Poyraz, "Bırak şu içine ettiğim çantayı," diyerek öfkeyle elimdeki sırt çantasını aldı ve yatağın üzerine doğru fırlattı. "Sen iyice saçmalamaya başladığının farkında mısın acaba? Oğlum, gitmek istiyorum da ne demek? Söyler misin bana, gidince kıza ne diyeceksin? Ben bazı özel sebeplerden dolayı zaten senden ayrılacaktım ama sen telefonu açmayınca sırf merak ettiğim için geldim mi, diyeceksin?"
Poyraz'ın sözlerinden sonra bir süre tutuk kaldım. Sahi ben ona ne diyecektim? Onun gözlerine bakıp da ayrılmamız gerekiyor bizden olmaz mı diyecektim? Hayatıma başka biri mi girdi diyecektim; ne diyecektim ne? Gardırobun açık kapısını hızlı bir şeklide çarparak kapattım.
Kedime sorduğum sorular cevapsız kalırken, Poyraz'ın karşısına geçtim. "Nolur bana yardım et. Onu dünya gözüyle son bir defa olsun göreyim. Onun yüzünü son bir defa göreyim ki, yüzünün her detayını hafızama kaydedeyim. Hafızama kaydedeyim ki, onun sureti zihnimden bir ömür silinmesin. Yap bu iyiliği bana. Kendisiyle olmasa da cansız resmiyle avunayım."
"Oğlum ne yapayım? Benim kanatlarım mı var da seni uçurup oraya götüreyim? Zaten ustadan öğleye kadar zor izin aldım."
"Madem öyle o zaman bana engel olma!"
Usulca başını kaldırıp bakışlarını yüzüme kilitledi. Benim gibi onun da gözlerinde çaresizlik vardı. İmkansızlık vardı. Hayata isyan vardı.
İçimizden geçenler gözlerimize ayna tuttuğunda duygudaşlık yoluyla birbirimizi anlıyorduk ama bu bir işe yaramıyordu.
Kalbimin isyanına karşı hiçbir cevap vermeyen Poyraz, sessizce elinde tuttuğu telefonun ekranına baktı. "Hay aksi, baksana öğle vakti de olmak üzere. Benim gitmem gerek."
"Git git sende git. Senden medet umanda kabahat."
Sert bir adım atıp karşıma dikildi. Bu kez gözlerinde öfke vardı. "Oğlum senin kafan basmıyor mu? Gitme diyorum. Gidemezsin diyorum.

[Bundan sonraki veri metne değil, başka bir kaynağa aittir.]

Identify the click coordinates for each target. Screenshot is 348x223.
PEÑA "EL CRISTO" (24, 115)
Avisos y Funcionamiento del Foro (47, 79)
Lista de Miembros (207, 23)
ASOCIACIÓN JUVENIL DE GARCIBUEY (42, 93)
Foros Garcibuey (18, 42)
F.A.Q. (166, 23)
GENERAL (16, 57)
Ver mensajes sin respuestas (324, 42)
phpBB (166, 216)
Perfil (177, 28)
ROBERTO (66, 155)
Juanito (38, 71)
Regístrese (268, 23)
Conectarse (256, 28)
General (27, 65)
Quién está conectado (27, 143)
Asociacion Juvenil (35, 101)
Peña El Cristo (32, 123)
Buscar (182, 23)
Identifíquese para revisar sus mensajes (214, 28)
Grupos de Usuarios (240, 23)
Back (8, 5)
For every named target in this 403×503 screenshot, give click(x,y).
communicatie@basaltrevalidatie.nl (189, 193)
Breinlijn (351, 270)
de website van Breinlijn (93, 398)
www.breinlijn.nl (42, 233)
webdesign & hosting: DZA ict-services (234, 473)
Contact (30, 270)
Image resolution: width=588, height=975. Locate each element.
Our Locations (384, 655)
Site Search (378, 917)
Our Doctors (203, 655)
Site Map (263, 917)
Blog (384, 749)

Gitmemelisin diyorum."
Onu duymamış ikazlarını anlamamış gibi yaparak iflah olmaz isteğimin önüne geçmedim. "Ben kendim gizlice gider gelirim. Yeter ki sen kimseye bir şey söyleme. Yokluğumda beni idare et. Bana yapacağın en iyi yardım bu olur."
Poyraz, sanırım benim son sözlerime bir hayali sinirlenmişti. Sinirlenmişti çünkü huzursuzca odanın içinde dolanıyor, dolanırken de küfürler havada uçuşuyordu. "Bak sen, bir de gizli gidecekmiş. Hay ben senin aklına seveyim. Bir de kalkmış kimseye söyleme diyor. Ne demek kimseye söyleme lan. Söylemeyen ne olsun... Sen gitmeyi bir dene bakalım ben senin yedi sülalenden başlamıyor muyum. Sen yine saçmalamaya başladın. Oğlum sen aklını peynir ekmekle mi yedin? Saçma sapan hareket edip de benim kafamı sikiyor...n"

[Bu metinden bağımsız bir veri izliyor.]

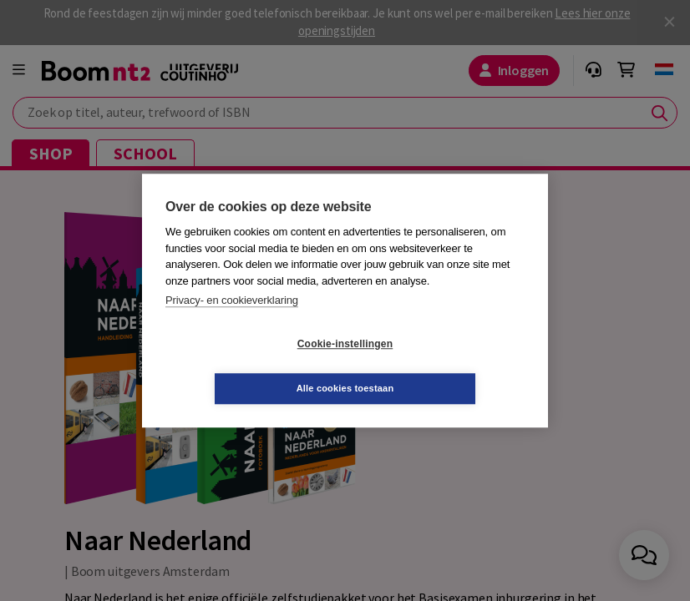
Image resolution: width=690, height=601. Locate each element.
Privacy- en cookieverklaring (231, 322)
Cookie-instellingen (245, 366)
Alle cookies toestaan (445, 366)
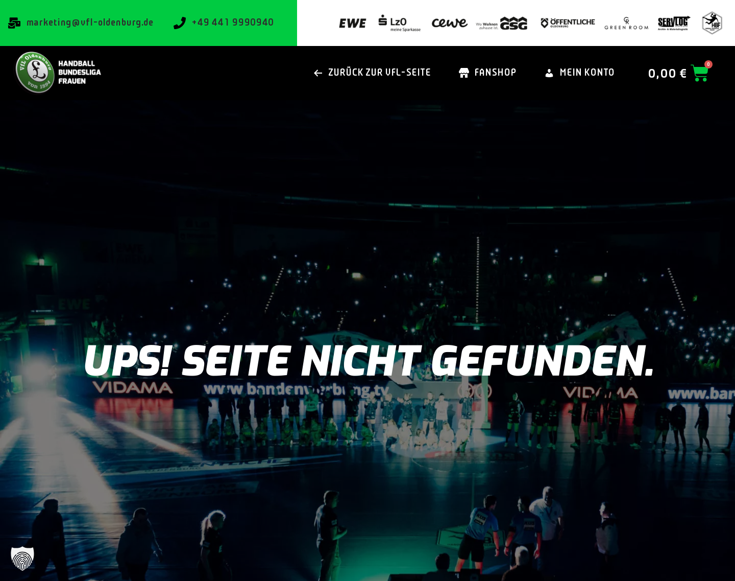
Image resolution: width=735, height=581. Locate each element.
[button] (22, 558)
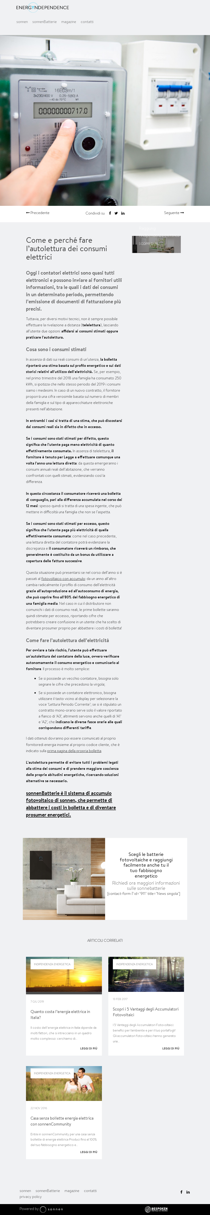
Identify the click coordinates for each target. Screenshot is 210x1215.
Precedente (37, 212)
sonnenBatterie (44, 22)
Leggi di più (88, 1048)
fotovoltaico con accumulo (63, 578)
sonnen (22, 22)
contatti (87, 22)
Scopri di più (149, 243)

Ben kendi kabuğuma çekilmiş arkadaşımın öfke patlamasının geçmesini bekliyordum. Bir süre sonra sakinleşen arkadaşım nihayet normale dönebilmişti.
"Olmaz oğlum ya, seni bu halde tek başına bırakamam. Yolda yolak da başına bir şey gelirse ondan sonra kendimi bir ömür affedemem. Hadi yola çıktığını varsayalım beş parasız ne yapacaksın? Gözü kör olsun bu yokluğun. Onun karşısında her zaman elimiz kolumuz bağlı işte."
Olmayacağını bile bile Poyraz'a bir teklifte bulundum. Madem benim için bu kadar endişeleniyorsun o zaman birlikte gidelim. Sen de gel benimle."
Sorum karşısında Poyraz, ense kökünü kaşıyarak düşünür gibi yaptı. "Bugün günlerden ne?"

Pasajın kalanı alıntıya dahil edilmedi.